> [What is asked]: Rewrite all of the material below, replacing "university crest" with "university seal" wherever it occurs and leaving everything else unchanged.

> [Available data]:
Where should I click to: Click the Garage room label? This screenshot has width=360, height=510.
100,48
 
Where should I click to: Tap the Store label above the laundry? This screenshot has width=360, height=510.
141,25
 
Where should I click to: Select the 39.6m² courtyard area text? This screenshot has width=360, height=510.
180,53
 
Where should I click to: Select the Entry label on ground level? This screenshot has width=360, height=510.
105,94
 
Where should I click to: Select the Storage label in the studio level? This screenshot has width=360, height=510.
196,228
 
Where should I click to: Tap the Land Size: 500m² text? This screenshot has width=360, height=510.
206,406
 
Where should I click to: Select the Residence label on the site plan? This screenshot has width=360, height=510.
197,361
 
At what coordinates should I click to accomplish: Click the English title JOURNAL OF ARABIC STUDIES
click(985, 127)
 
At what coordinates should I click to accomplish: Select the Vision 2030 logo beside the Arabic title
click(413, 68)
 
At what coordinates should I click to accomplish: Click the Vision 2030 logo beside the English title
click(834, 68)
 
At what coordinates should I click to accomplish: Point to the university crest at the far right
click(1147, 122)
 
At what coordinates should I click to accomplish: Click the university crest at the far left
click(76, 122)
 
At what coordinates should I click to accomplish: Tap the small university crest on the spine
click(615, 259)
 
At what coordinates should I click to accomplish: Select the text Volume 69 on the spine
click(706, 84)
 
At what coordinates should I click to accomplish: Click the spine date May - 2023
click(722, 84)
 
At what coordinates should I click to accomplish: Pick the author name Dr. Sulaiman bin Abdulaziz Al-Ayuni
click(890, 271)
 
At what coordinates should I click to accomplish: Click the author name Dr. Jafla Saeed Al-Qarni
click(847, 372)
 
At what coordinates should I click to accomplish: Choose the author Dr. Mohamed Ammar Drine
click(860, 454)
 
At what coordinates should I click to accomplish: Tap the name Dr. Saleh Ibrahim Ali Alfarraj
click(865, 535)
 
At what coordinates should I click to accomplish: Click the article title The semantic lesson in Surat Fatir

> [Complete response]:
Where should I click to: Click the Garage room label? This screenshot has width=360, height=510.
100,48
 
Where should I click to: Tap the Store label above the laundry? This screenshot has width=360, height=510.
141,25
 
Where should I click to: Select the 39.6m² courtyard area text? This screenshot has width=360, height=510.
180,53
 
Where should I click to: Select the Entry label on ground level? This screenshot has width=360, height=510.
105,94
 
Where should I click to: Select the Storage label in the studio level? This screenshot has width=360, height=510.
196,228
 
Where should I click to: Tap the Land Size: 500m² text? This screenshot has width=360, height=510.
206,406
 
Where should I click to: Select the Residence label on the site plan? This screenshot has width=360, height=510.
197,361
 
At what coordinates should I click to accomplish: Click the English title JOURNAL OF ARABIC STUDIES
click(985, 127)
 
At what coordinates should I click to accomplish: Select the Vision 2030 logo beside the Arabic title
click(413, 68)
 
At what coordinates should I click to accomplish: Click the Vision 2030 logo beside the English title
click(834, 68)
 
At what coordinates should I click to accomplish: Point to the university seal at the far right
click(1147, 122)
 
At what coordinates should I click to accomplish: Click the university seal at the far left
click(76, 122)
 
At what coordinates should I click to accomplish: Tap the small university seal on the spine
click(615, 259)
 
At what coordinates should I click to accomplish: Select the text Volume 69 on the spine
click(706, 84)
 
At what coordinates should I click to accomplish: Click the spine date May - 2023
click(722, 84)
 
At what coordinates should I click to accomplish: Pick the author name Dr. Sulaiman bin Abdulaziz Al-Ayuni
click(890, 271)
 
At what coordinates should I click to accomplish: Click the author name Dr. Jafla Saeed Al-Qarni
click(847, 372)
 
At what coordinates should I click to accomplish: Choose the author Dr. Mohamed Ammar Drine
click(860, 454)
 
At what coordinates should I click to accomplish: Tap the name Dr. Saleh Ibrahim Ali Alfarraj
click(865, 535)
 
At what coordinates should I click to accomplish: Click the article title The semantic lesson in Surat Fatir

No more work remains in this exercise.